Lot 5 Lot 3 Lot 5 Lot 3

Land $ 964,300 42,600 964,300 42,600

Improvements $3,005,100 -0-2,688,524 -0-

Total $3,969,400 42,600 3,652,824 42,600

The premises under appeal is a shopping center located at the intersections of Route 130, New Jersey State Highway 73 and Haddonfield Road. It is zoned C-l Commercial. Route 73 is a dual highway which is a direct access road leading to the Tacony-Palmyra Bridge located approximately three miles westward from the subject property. The bridge spans the Delaware River, connecting South Jersey with the northeast section of the City of Philadelphia.
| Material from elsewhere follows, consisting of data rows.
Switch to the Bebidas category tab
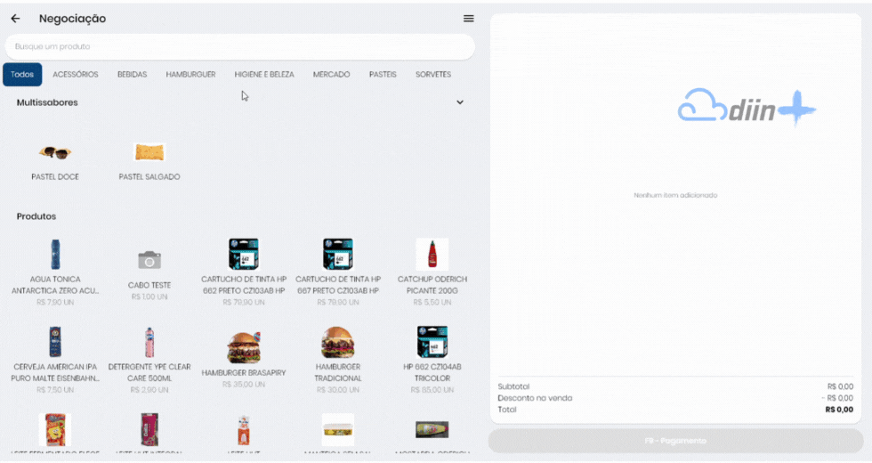 pyautogui.click(x=132, y=75)
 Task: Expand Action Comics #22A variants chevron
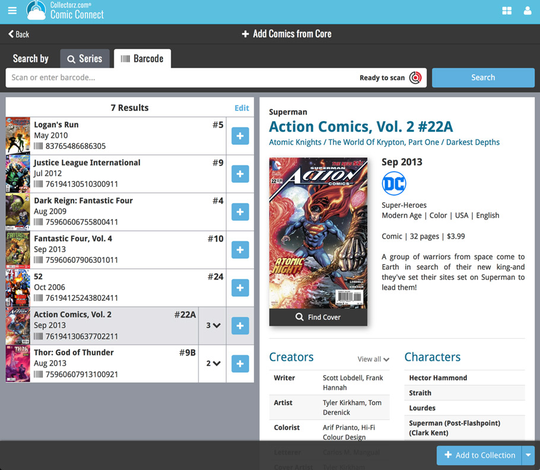[x=214, y=326]
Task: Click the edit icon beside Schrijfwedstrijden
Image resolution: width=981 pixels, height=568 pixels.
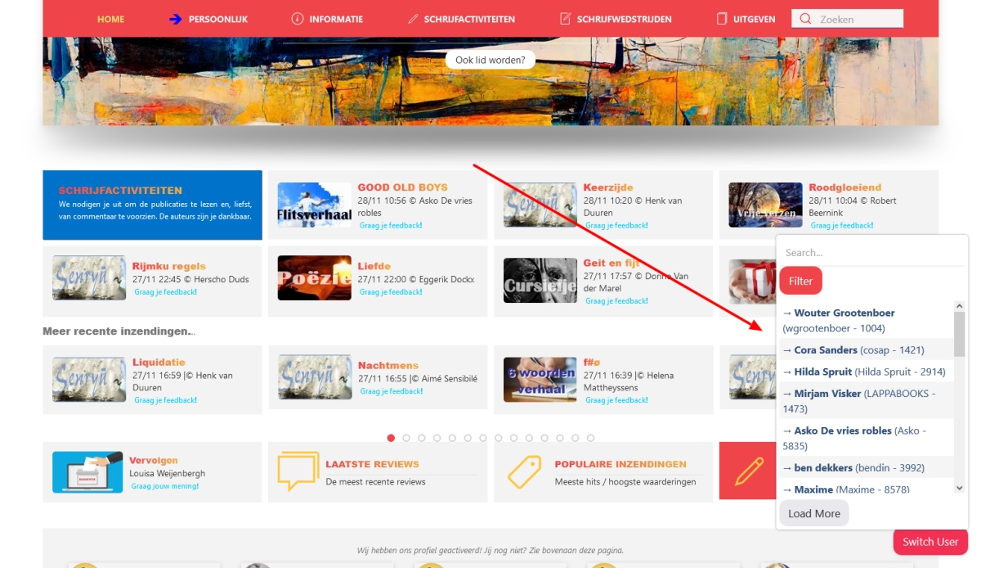Action: coord(565,19)
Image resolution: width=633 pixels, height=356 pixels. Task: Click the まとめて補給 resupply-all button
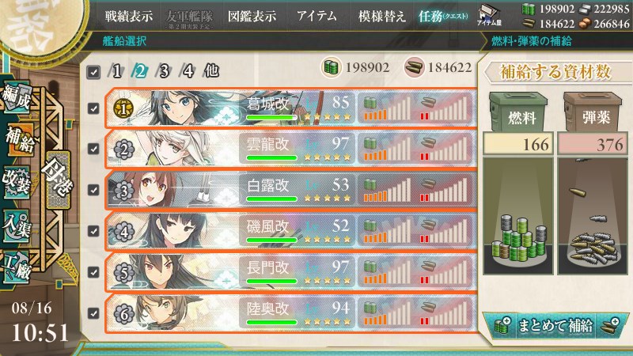tap(555, 326)
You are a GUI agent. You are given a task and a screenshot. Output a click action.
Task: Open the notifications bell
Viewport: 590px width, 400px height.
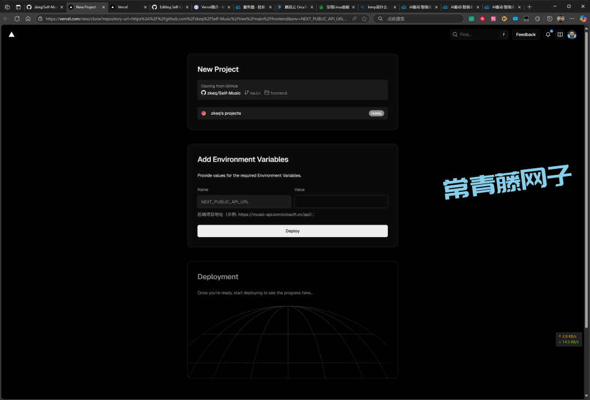[x=548, y=34]
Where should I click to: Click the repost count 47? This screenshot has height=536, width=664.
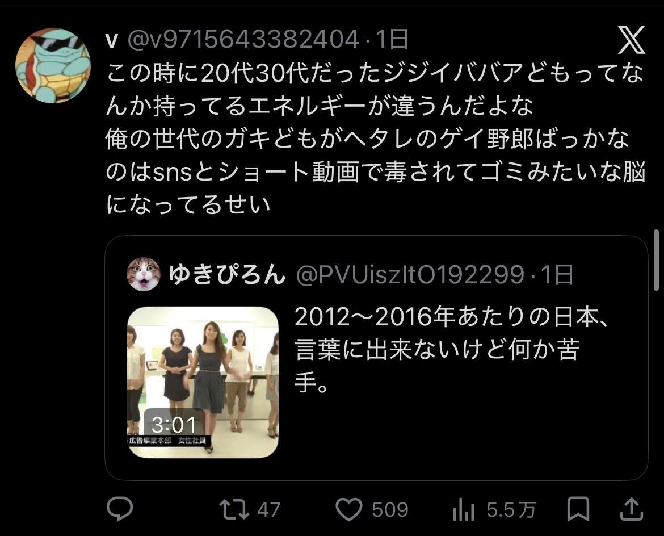pos(269,510)
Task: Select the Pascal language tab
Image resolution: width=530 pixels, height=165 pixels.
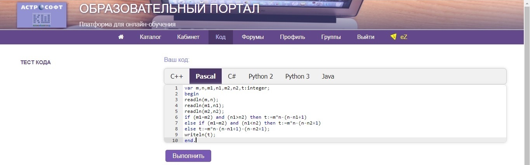Action: point(205,76)
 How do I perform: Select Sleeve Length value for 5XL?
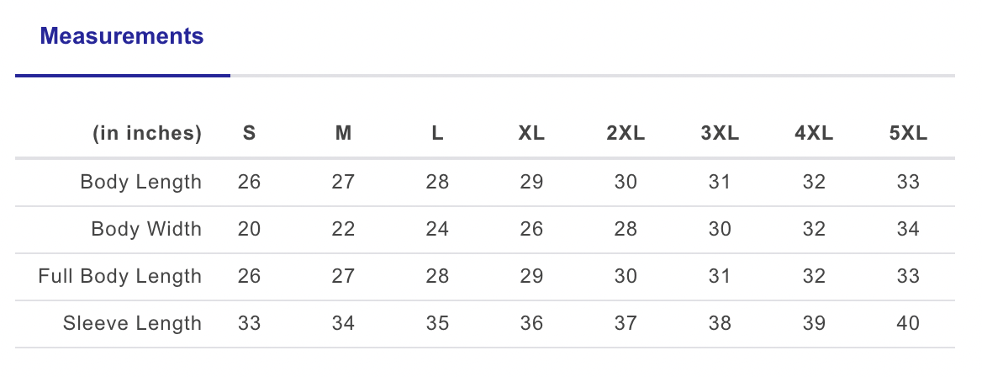pyautogui.click(x=908, y=323)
The total land area consists of 30.31 acres, is fairly level with street grade, and is developed with 13 individual free-standing, one-story, commercial-type properties that are similar in architectural style and building materials to the other surrounding improvements.

[278]*278During the course of the trial it was stipulated that the State of New Jersey had acquired part of the subject site adjacent to New Jersey State Highway, Ramp A, and Haddonfield Road. This land acquisition reduced the overall land area from 35.77 acres to 30.31 acres. It was further agreed that the original land assessment of $964,300 on Lot 5 and $42,600 on Lot 3 represented their true value prior to the taking by the State, and, that as a result of the acquisition the true value of the remaining total land value on this land is $889,300. It was further agreed that this value is allocated $846,700 to Lot 5 and $42,600 to Lot 3.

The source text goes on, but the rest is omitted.